Using Wwise to Drive In-Game Cinematics, Featuring Wwise Time Stretch Plug-in

오디오 프로그래밍 / 게임 오디오

Ruohao (Jater) Xu | August 20, 2024

Introduction

This is the first of a 3-part tech-blog series by Jater (Ruohao) Xu, sharing the work done for Reverse Collapse: Code Name Bakery. In this article, he dives into using Wwise to drive in-game cinematics, featuring the Wwise Time Stretch plug-in. Stay tuned for Part 2 & 3 in the coming weeks!

Jater (Ruohao) Xu recently wrote another article on the Audiokinetic blog, titled "Reverse Collapse: Code Name Bakery | The Important Role of Wwise in Remote Collaboration", where he and Paul Ruskay shared their process for managing character & custom animation sound design, creating interactive music systems for the game, and more.

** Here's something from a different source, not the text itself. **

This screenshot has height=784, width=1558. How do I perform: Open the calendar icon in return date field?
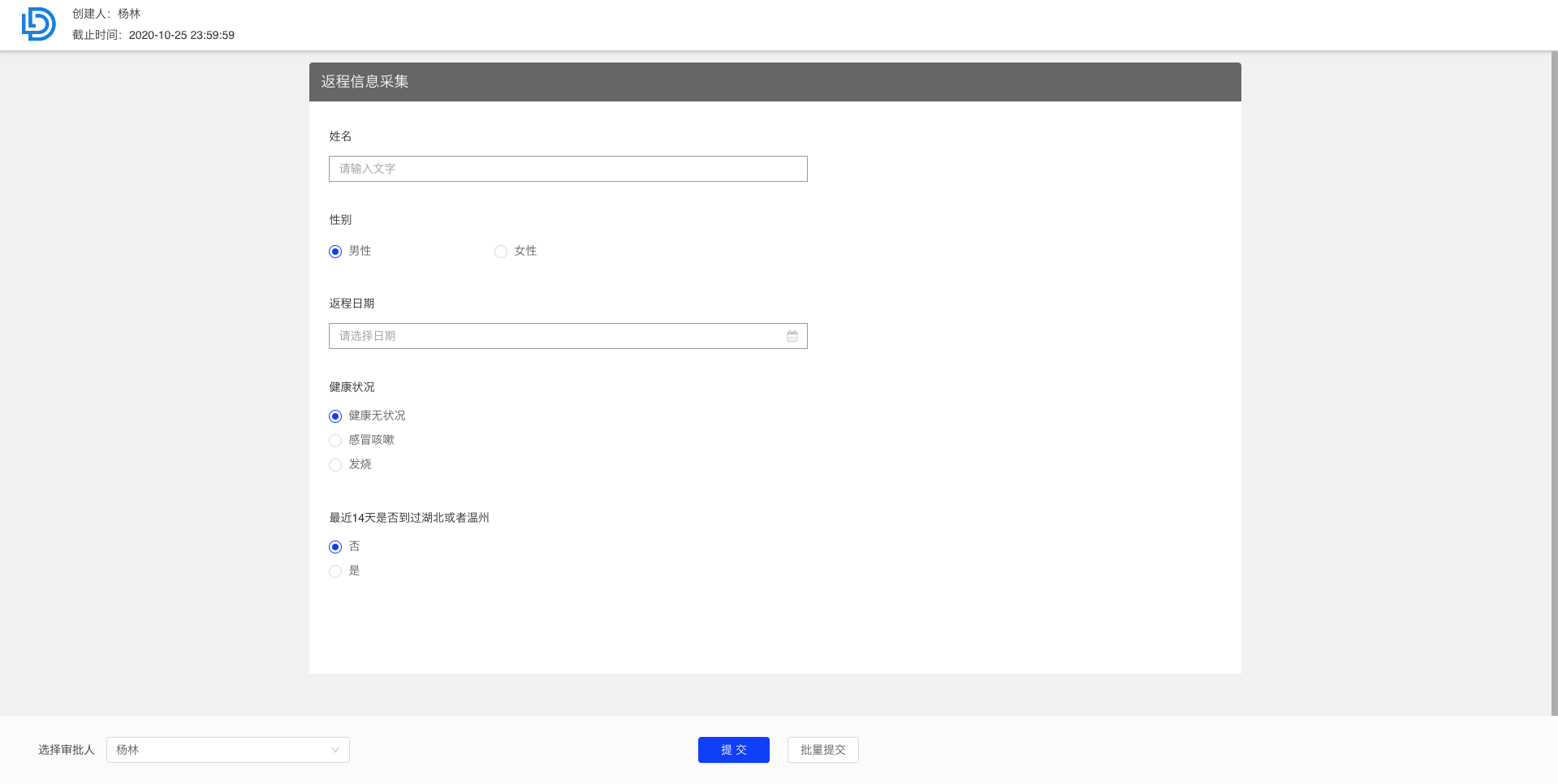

Using Wwise to Drive In-Game Cinematics, Featuring Wwise Time Stretch plug-in

Tech Blog Series | Part 1

To address potential audio/video sync issues stemming from scenarios like rapid Alt-Tabbing between program windows or stuttering frame rates due to performance limitations, we've implemented audio/video sync code using the Wwise clock instead of relying solely on the in-game clock for Reverse Collapse. Additionally, we've taken an extra step to support slow-motion and fast-motion effects essential for highlighting cinematic moments within the game. This was achieved by leveraging the versatile Wwise Time Stretch plug-in available to us. These approaches have proven effective in mitigating the stated challenges. It's worth noting that while the term "cinematics" encompasses various game engines such as Unity Timeline and Unreal Sequencer, our examples will be demonstrated within a Unity environment, given that Reverse Collapse is built using Unity.

The Basics

Beginning with the fundamentals, the underlying philosophy to make this approach work is refreshingly simple, and it's applicable across various game engines.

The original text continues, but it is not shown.